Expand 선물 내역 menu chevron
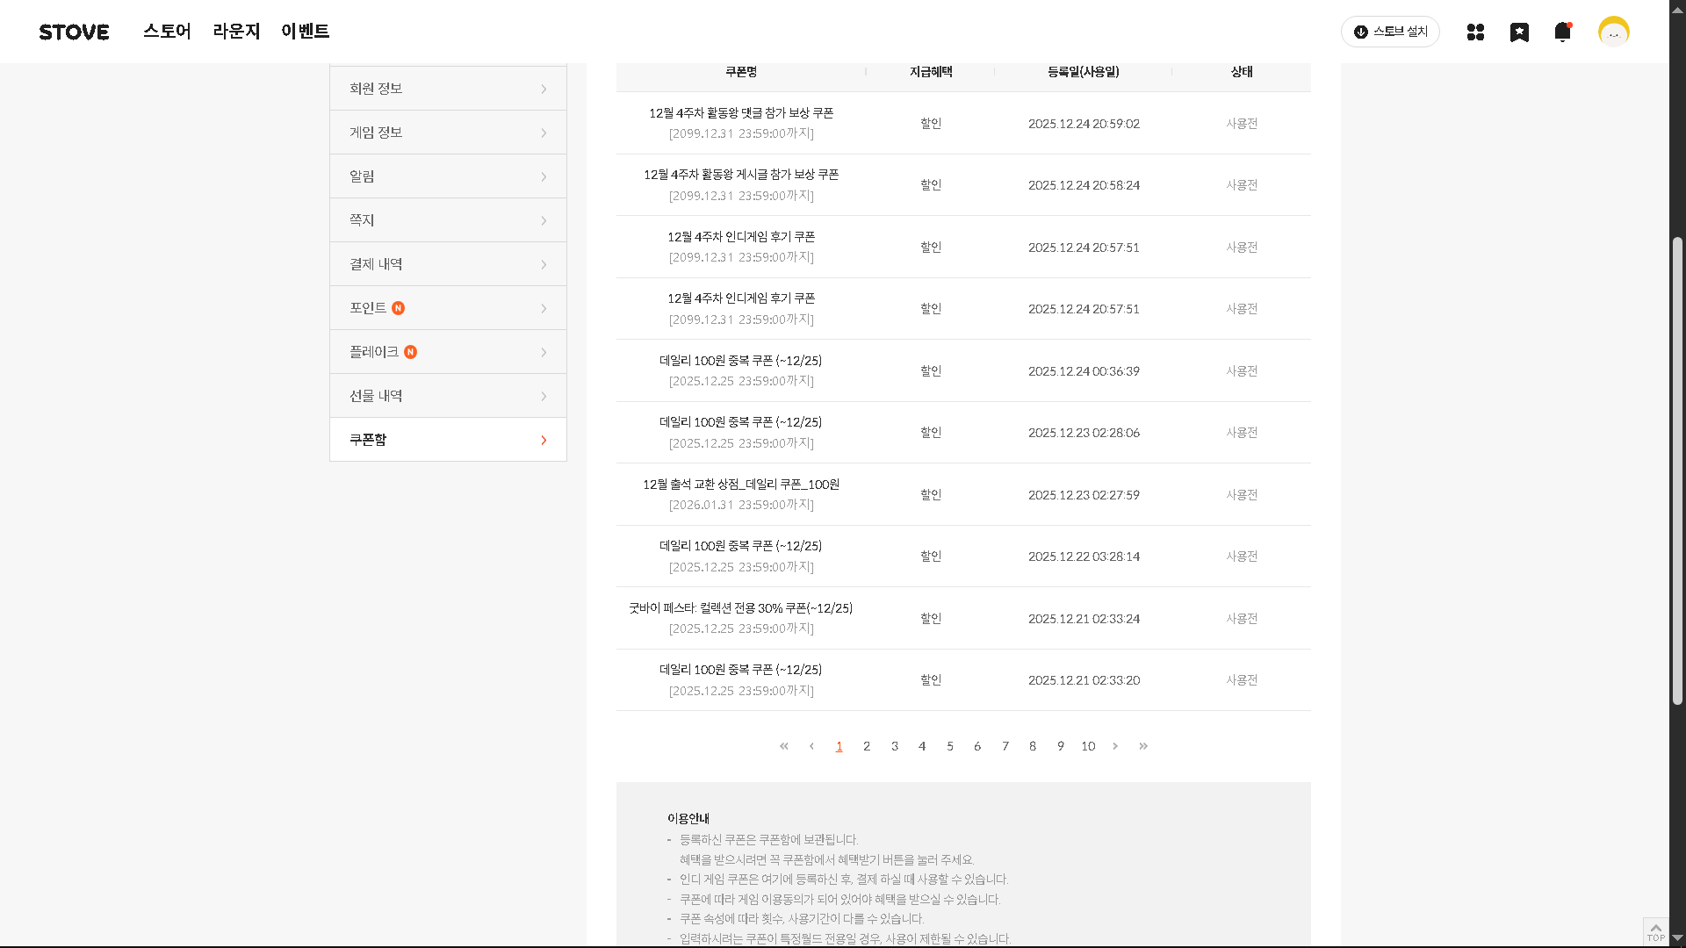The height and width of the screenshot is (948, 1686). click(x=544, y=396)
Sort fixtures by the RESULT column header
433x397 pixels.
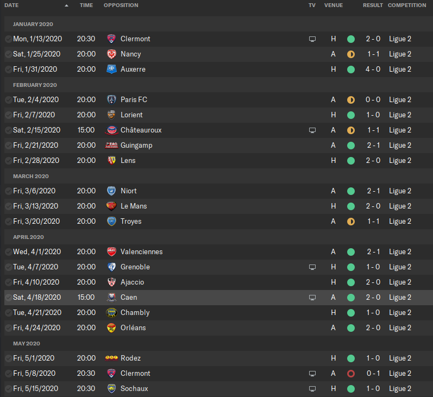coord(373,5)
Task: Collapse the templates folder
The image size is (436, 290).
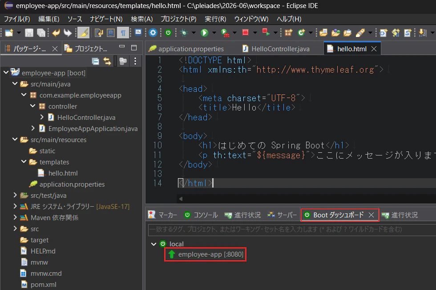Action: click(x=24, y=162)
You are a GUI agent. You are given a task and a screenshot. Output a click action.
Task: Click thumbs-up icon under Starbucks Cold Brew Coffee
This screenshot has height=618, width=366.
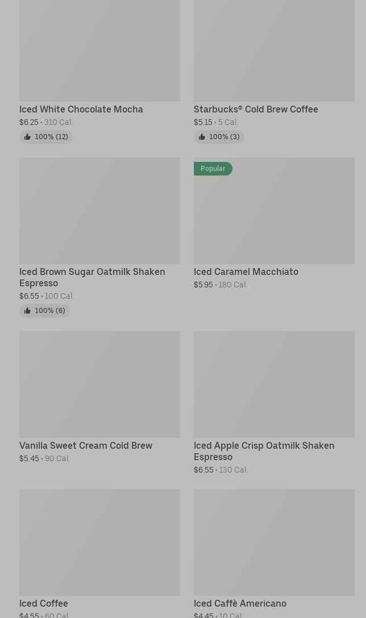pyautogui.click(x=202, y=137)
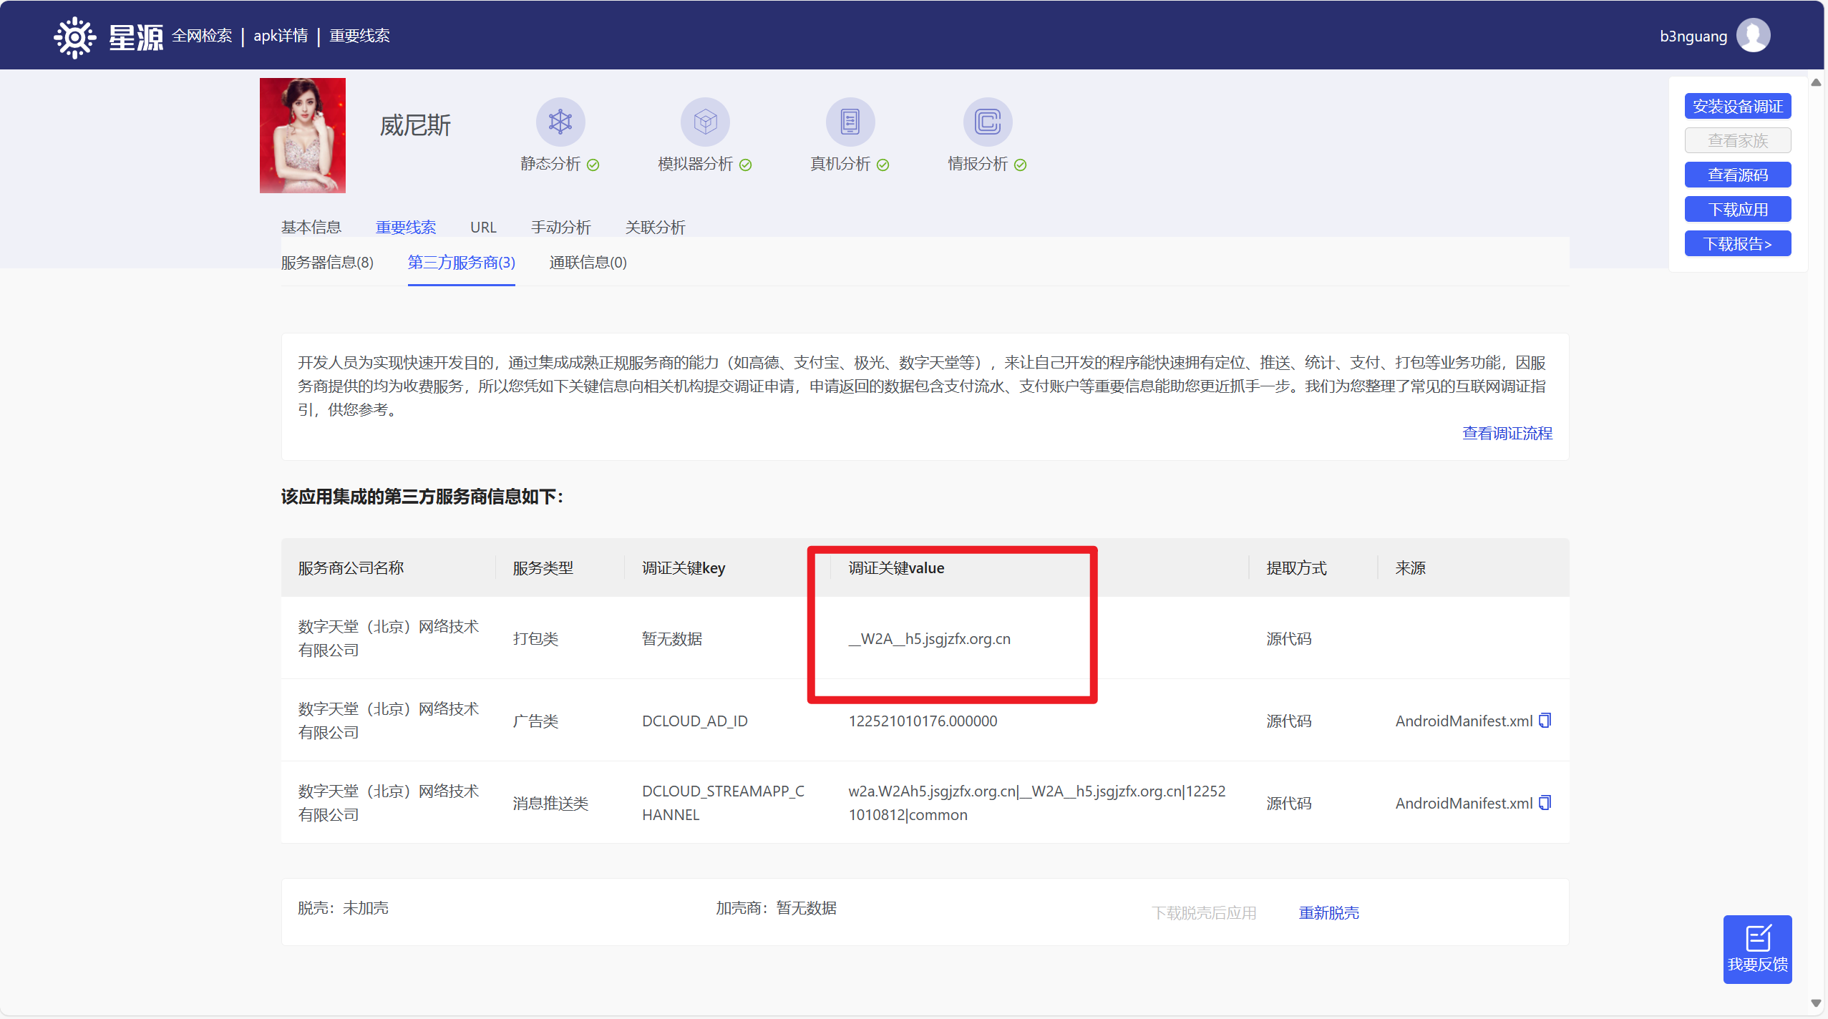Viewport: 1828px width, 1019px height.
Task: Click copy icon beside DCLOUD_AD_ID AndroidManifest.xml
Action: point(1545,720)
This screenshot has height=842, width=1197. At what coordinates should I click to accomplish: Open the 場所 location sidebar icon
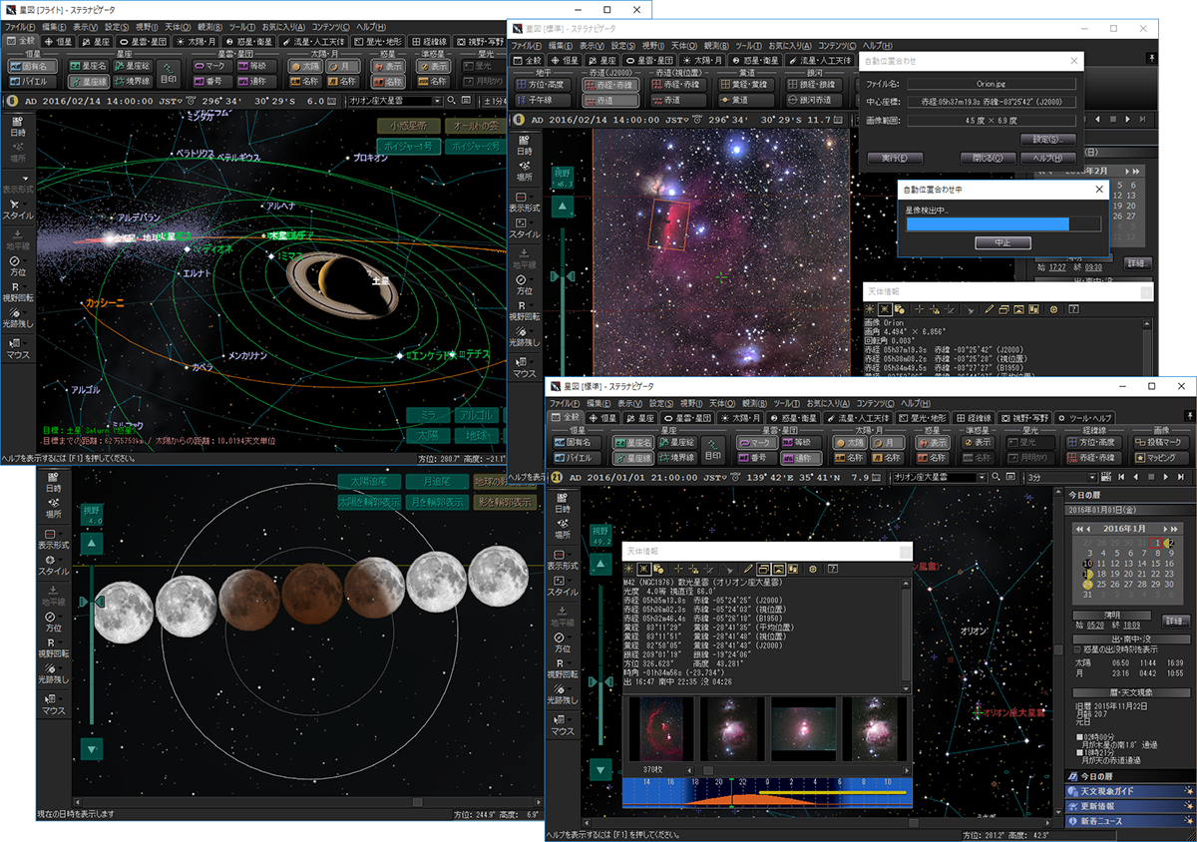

───

> [Task requirements]
Could you edit the records above, replacing "chevron" with "arrow", changing nothing else and leaving out the pictures?

> [Task output]
Expand 선물 내역 menu arrow
The height and width of the screenshot is (948, 1686). click(x=544, y=396)
Sort fixtures by the RESULT column header
433x397 pixels.
coord(373,5)
Task: Collapse the templates folder
The image size is (436, 290).
Action: click(x=24, y=162)
You are a GUI agent. You are given a task and a screenshot. Output a click action.
Task: Click thumbs-up icon under Starbucks Cold Brew Coffee
This screenshot has height=618, width=366.
pyautogui.click(x=202, y=137)
Viewport: 1828px width, 1019px height.
Task: Click copy icon beside DCLOUD_AD_ID AndroidManifest.xml
Action: point(1545,720)
This screenshot has height=842, width=1197. At what coordinates should I click to accomplish: Open the 場所 location sidebar icon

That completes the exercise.